AVAILABLE RECORDS:
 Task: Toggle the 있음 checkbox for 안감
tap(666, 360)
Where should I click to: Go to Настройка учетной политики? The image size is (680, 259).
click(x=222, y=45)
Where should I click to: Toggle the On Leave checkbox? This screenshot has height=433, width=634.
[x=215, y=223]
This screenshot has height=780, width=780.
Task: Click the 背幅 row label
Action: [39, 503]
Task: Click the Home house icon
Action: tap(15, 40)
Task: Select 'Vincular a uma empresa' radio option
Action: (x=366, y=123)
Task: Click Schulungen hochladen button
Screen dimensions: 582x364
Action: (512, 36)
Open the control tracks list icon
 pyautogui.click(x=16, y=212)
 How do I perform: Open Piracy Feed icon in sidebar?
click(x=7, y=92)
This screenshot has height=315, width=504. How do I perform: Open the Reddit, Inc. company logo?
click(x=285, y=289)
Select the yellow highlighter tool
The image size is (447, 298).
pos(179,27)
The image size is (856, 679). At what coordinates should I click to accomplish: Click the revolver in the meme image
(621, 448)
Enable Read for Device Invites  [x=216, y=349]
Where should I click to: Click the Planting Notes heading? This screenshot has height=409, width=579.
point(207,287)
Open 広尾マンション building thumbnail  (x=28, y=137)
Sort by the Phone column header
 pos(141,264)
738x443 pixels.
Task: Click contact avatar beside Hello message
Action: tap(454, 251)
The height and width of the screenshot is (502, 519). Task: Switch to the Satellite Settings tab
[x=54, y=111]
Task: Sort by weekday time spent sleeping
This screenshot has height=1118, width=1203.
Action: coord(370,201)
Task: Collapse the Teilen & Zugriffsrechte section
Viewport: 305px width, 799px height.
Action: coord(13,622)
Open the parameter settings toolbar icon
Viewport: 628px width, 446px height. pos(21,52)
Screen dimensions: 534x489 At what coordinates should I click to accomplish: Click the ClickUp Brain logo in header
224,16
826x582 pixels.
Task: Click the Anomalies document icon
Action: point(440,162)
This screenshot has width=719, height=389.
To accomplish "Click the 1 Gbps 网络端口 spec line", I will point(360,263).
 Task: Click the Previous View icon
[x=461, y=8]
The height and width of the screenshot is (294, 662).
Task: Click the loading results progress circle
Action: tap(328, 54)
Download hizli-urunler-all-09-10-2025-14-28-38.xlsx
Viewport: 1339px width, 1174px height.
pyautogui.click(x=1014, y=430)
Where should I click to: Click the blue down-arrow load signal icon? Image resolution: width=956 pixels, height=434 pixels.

REQUIRED WORK:
Could you return every record above exactly as written?

FINISHED EXERCISE:
 Task: Toggle the 있음 checkbox for 안감
tap(666, 360)
Where should I click to: Go to Настройка учетной политики? The image size is (680, 259).
click(x=222, y=45)
Where should I click to: Toggle the On Leave checkbox? This screenshot has height=433, width=634.
[x=215, y=223]
This screenshot has height=780, width=780.
Task: Click the 背幅 row label
Action: [39, 503]
Task: Click the Home house icon
Action: tap(15, 40)
Task: Select 'Vincular a uma empresa' radio option
Action: (x=366, y=123)
Task: Click Schulungen hochladen button
Screen dimensions: 582x364
Action: (512, 36)
Open the control tracks list icon
 pyautogui.click(x=16, y=212)
 How do I perform: Open Piracy Feed icon in sidebar?
click(x=7, y=92)
This screenshot has height=315, width=504. How do I perform: Open the Reddit, Inc. company logo?
click(x=285, y=289)
Select the yellow highlighter tool
The image size is (447, 298).
pos(179,27)
The image size is (856, 679). At what coordinates should I click to accomplish: Click the revolver in the meme image
(621, 448)
Enable Read for Device Invites  [x=216, y=349]
Where should I click to: Click the Planting Notes heading? This screenshot has height=409, width=579.
point(207,287)
Open 広尾マンション building thumbnail  (x=28, y=137)
Sort by the Phone column header
 pos(141,264)
738x443 pixels.
Task: Click contact avatar beside Hello message
Action: tap(454, 251)
The height and width of the screenshot is (502, 519). Task: Switch to the Satellite Settings tab
[x=54, y=111]
Task: Sort by weekday time spent sleeping
This screenshot has height=1118, width=1203.
Action: coord(370,201)
Task: Collapse the Teilen & Zugriffsrechte section
Viewport: 305px width, 799px height.
Action: coord(13,622)
Open the parameter settings toolbar icon
Viewport: 628px width, 446px height. pos(21,52)
Screen dimensions: 534x489 At what coordinates should I click to accomplish: Click the ClickUp Brain logo in header
224,16
826x582 pixels.
Task: Click the Anomalies document icon
Action: point(440,162)
This screenshot has width=719, height=389.
To accomplish "Click the 1 Gbps 网络端口 spec line", I will point(360,263).
 Task: Click the Previous View icon
[x=461, y=8]
The height and width of the screenshot is (294, 662).
Task: Click the loading results progress circle
Action: tap(328, 54)
Download hizli-urunler-all-09-10-2025-14-28-38.xlsx
Viewport: 1339px width, 1174px height.
pyautogui.click(x=1014, y=430)
Where should I click to: Click the blue down-arrow load signal icon? Image resolution: width=956 pixels, height=434 pixels.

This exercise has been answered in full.